Le président de la République s’est posé en protecteur de la Constitution et en tant que seul véritable interprète. Un rôle qu’aucun texte ni aucune disposition ne prévoit. Protéger la Constitution est une chose, l’interpréter à la sauce politique et lui faire dire ce qu’elle ne dit pas en est une autre. Parmi les choses que Kaïs Saïed reproche à son chef du gouvernement est l’absence de la femme dans ce remaniement. Il invoque ainsi l’article 46 de la Constitution. Toutefois, l’absence de représentation de la femme ne semblait pas gêner le président lors du gouvernement Fakhfakh, qui était composée de six femmes et de 26 hommes. Le premier gouvernement de Mechichi lui semblait également satisfaisant de ce point de vue avec huit femmes et vingt hommes. N’oublions pas que le même président avait déclaré que l’égalité dans l’héritage entre hommes et femmes était contraire à la chariâa. Le cabinet de Kaïs Saïed compte dix-neuf personnes dont seulement quatre femmes ! Devrions-nous croire à une soudaine prise de conscience du manque de représentation de la femme qui coïnciderait si opportunément avec un reproche adressé au chef du gouvernement ?
Kaïs Saïed s’est également posé en objecteur de conscience puisqu’il n’hésite pas à interroger les consciences des ministres proposés en leur rappelant les affres de l’enfer si jamais ils se parjurent en prêtant serment. Il l’a dit et répété, jamais une personne soupçonnée de corruption et qui ne montrerait pas patte blanche au président ne serait acceptée à des postes si importants. Pourtant, sa cheffe de cabinet, qui s’est apparemment remise de l’attentat à l’enveloppe vide, fait l’objet de poursuites judiciaires pour diffamation. Elle aurait accusé à tort l’une de ses collègues d’avoir plagié son travail universitaire portant ainsi atteinte à son intégrité. Nadia Akacha avait été convoquée devant le tribunal le 28 octobre dernier pour s’expliquer. Cela ne dérange-t-il pas notre président qui semble si à cheval sur les principes d’honnêteté et d’intégrité ? Si nous procédions comme lui, nous aurions déjà établi la culpabilité de Nadia Akacha et demandé à ce qu’elle quitte son poste. Mais heureusement que la présomption d’innocence existe. Mais il parait clair que le président, dans sa bataille avec le chef du gouvernement qu’il a choisi, a brandi l’arme de la lutte contre la corruption. Une arme très commode quand on est partie, juge et président.

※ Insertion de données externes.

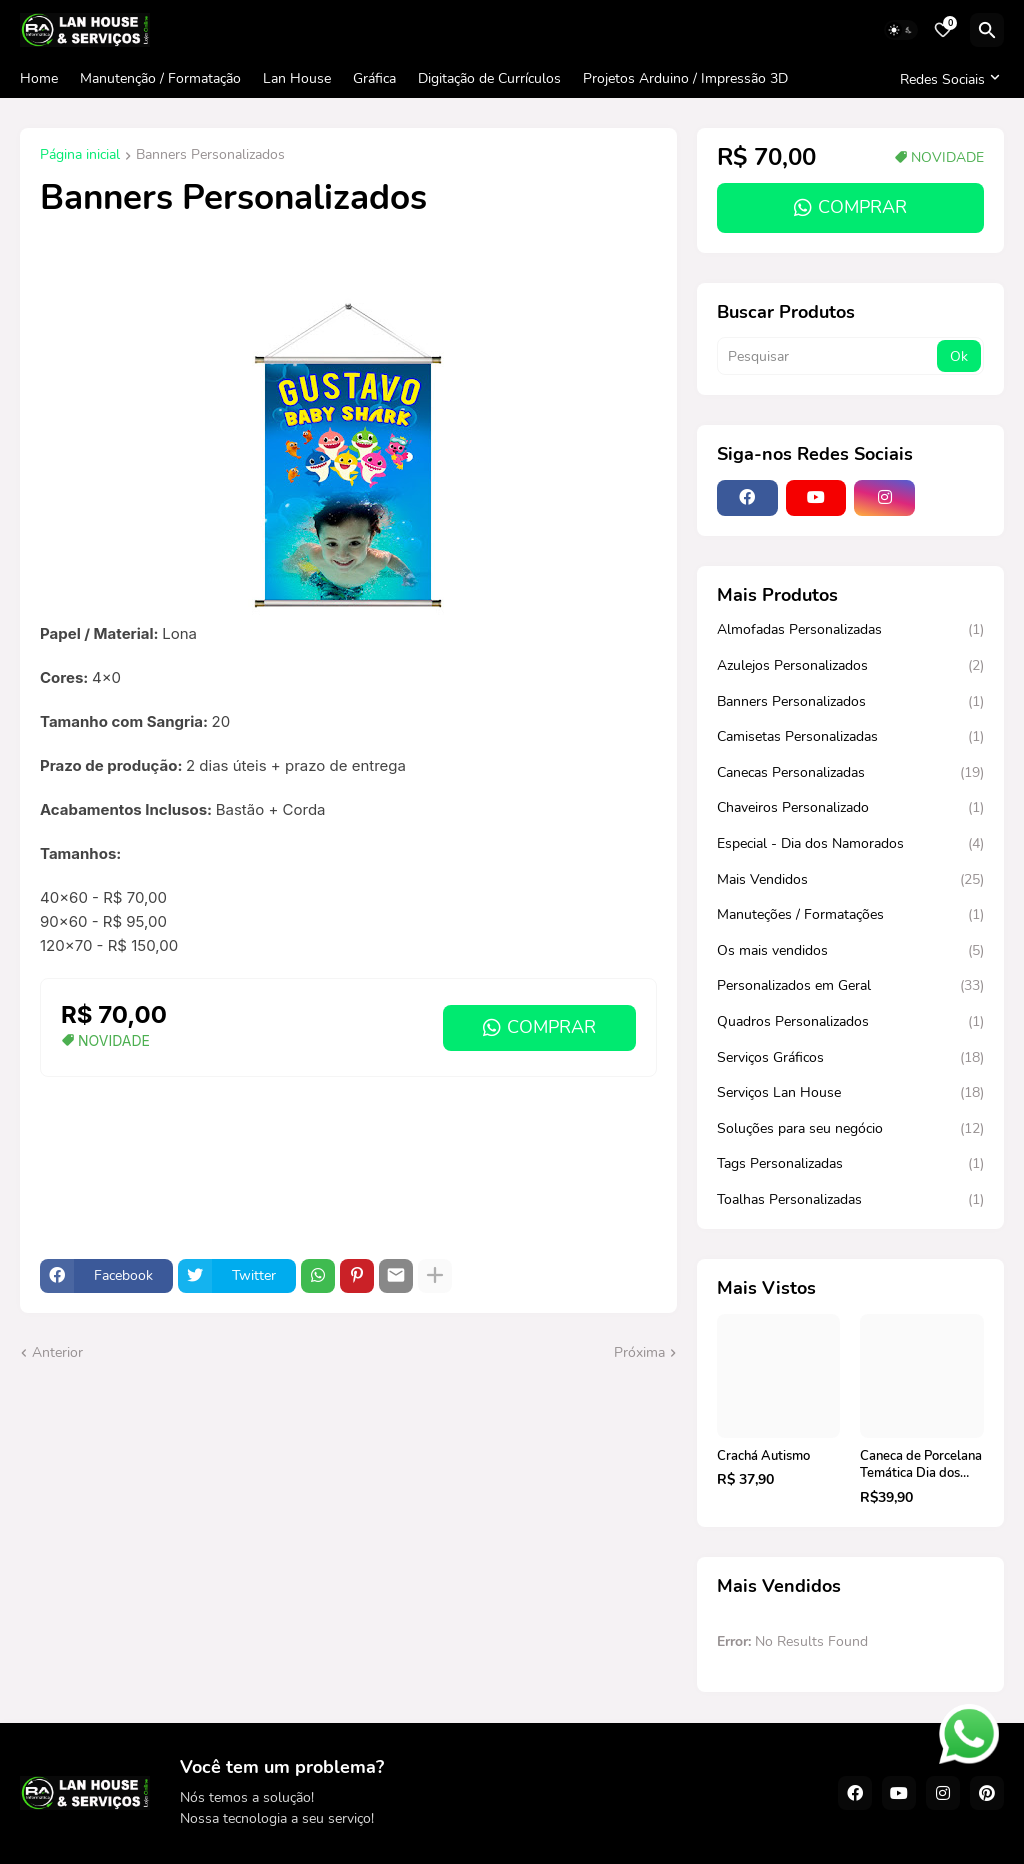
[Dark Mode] (901, 30)
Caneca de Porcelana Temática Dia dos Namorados (921, 1465)
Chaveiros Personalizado (850, 808)
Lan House (297, 78)
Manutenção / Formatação (160, 78)
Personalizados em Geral (850, 986)
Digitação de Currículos (489, 78)
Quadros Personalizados (850, 1022)
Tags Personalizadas (850, 1164)
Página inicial (80, 156)
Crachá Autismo (763, 1456)
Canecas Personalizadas (850, 773)
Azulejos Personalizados (850, 666)
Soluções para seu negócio (850, 1129)
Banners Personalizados (210, 156)
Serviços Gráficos (850, 1058)
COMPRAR (551, 1027)
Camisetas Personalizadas (850, 737)
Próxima (639, 1352)
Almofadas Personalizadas (850, 630)
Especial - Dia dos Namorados (850, 844)
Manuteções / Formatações (850, 915)
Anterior (57, 1352)
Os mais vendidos (850, 951)
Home (39, 78)
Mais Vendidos (850, 880)
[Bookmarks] (943, 30)
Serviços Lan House (850, 1093)
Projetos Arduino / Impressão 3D (685, 78)
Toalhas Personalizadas (850, 1200)
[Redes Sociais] (947, 79)
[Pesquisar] (987, 30)
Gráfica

Mais le camp d’en face n’est pas en manque non plus. En ces temps de bipolarisation où l’on privilégie le jugement et le préjugé à la réflexion et à l’analyse, il reste possible de ne se ranger ni du côté de Saïed, ni du côté de Mechichi et les partis qui le soutiennent.
A la Kasbah, on s’est soudainement rendu compte que onze ministres, choisis en août, étaient devenus inefficaces en janvier. Si ce n’était un minimum de correction, on n’hésiterait pas à les qualifier de boulets à la Kasbah ! En réalité, il s’agit, en grande majorité, des ministres du président, et ce dernier supporte très mal leur éviction. Celle du ministre de l’Intérieur, Taoufik Charfeddine, était le déclencheur de tout ce drame et c’est à ce moment-là que Kaïs Saïed a juré d’avoir la tête de Hichem Mechichi.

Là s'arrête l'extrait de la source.